I am trying to write an application in VB.NET to process transactions that come down a phone line. As it is possible that one could follow closely on the heels of another, I don't want to have to wait for the first transaction to complete before starting to process the next.
Another programmer is writing the TAPI interface, and I have to provide a function that takes an input string as a parameter. What I need to do is to take the parameter and quickly send it to be processed so that if the function is called again the buffer can be dumped and sent to the called function again.
The MSDN help on threads seems to only help if I intend to run a number of different functions/subs at the same time, and doesn't cover wanting to run multiple instances of the same one.
If what you are using is really that processor intensive, I suggest you read up on the ThreadPool class. It can be passed a delegate to add to a queue of threads, managed by the system.
I haven't used this class yet myself so I can offer little more than the advice to look it up and see if it's appropriate for your needs.
Another possibility is to have a listening app that simply takes each message from the phone line and puts the data into a Message Queue. You can define a Message Queue Listener that calls a component that processes each message. If a message is sent to a Message Queue it can be guaranteed to get in the Queue so you won't have to worry about losing it. They're also very fast and made to handle stand-alone transactions that are meant to be asyncronous.
They're certainly not right for every situation, especially if you're have a huge volume of messages which might better be processed by your app. Since they can guarantee the message is sent or not sent as a whole unit AND they're async, they might work for what you want.
I haven't used them in .NET but I did in VB6 and they worked like a charm. If you want to investigate them I'd first check the .NET support for them. I know the MQ Triggers (the built-in service that called a component when a message arrived) were meant to call COM components. They may have other methods to call .NET assemblies, web services, etc. but I have no idea
Another, similar, alternative is web services. They don't have to be traditional over-the-internet. They could be internal only web services. The advantage they might bring is that they are asyncronous. So your listening app takes the message from the phone line and sends it off to a web service, asyncronously. I've used web services asyncronously and they work perfectly as well. I don't use them for updates (in async mode that is), but to pull down data in separate threads to speed up the pulling of lookup data, but they do work quite nicely.
Thanks for the suggestions, but they don't really help me here. Perhaps I didn't give enough details.
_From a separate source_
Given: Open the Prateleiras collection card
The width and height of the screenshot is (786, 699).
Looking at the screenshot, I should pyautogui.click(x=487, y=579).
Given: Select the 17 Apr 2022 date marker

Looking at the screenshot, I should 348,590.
Another programmer is dealing with getting the information, and I have to deal with sending each message to be processed, but it has to be possible for a new message to be processed before a previous one finishes to avoid the system coming to a standstill if any third-party systems don't return a message.
I have tried using System.ThreadPool, but it seems to cater for running different program objects at the same time. What I want to do is to run multiple instances of the same class/subroutine or whatever.
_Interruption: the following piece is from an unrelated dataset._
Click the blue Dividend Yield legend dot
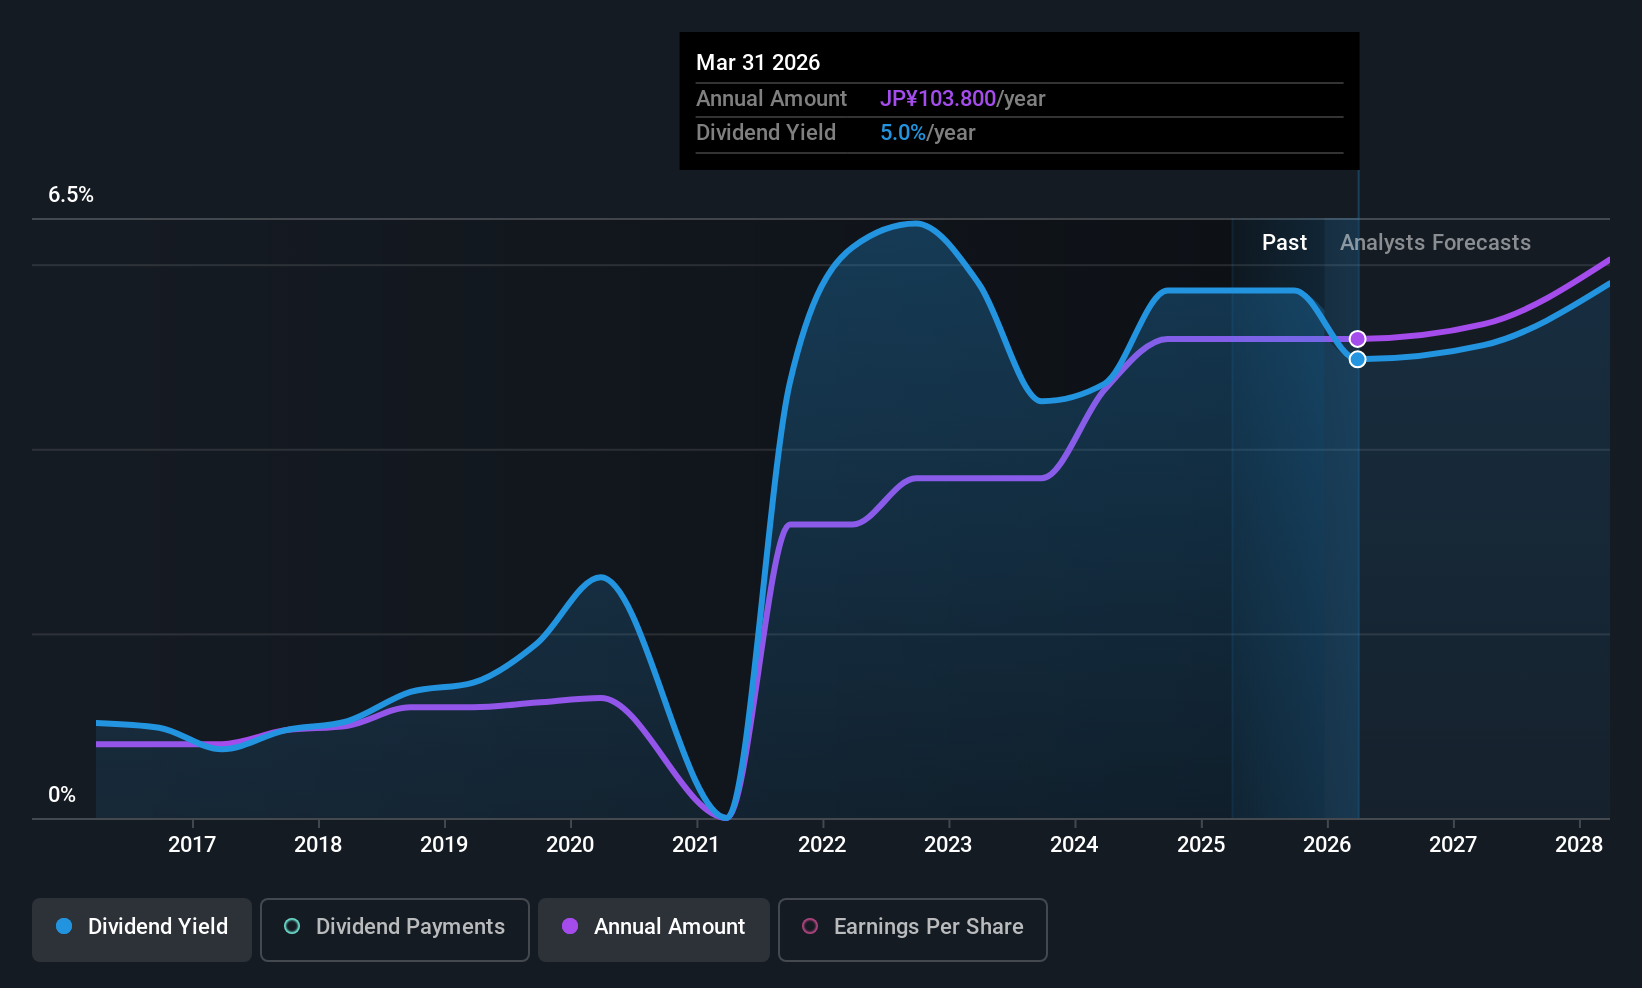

I think the suggestions would still work. Let me see if I understand and can re-explain.
It sounds like your app is handling all messages from someone else's piece. You want your app to process each message but not worry about stalling on each message since the processing isn't necessarily something that will complete fast enough. So you're trying to utilize threads to keep your app from stalling on one message.
What I was suggesting was that you would have two apps. One would grab messages from your friend's and put the messages in a queue (for example). The Message Queue would instantiate another app, written by you. It would do this for every message it received. This means your second app may get instantiated multiple times (obviously, each one would be in a separate thread - a separate process in fact). Each instance would handle one message only so it wouldn't matter if it stalled.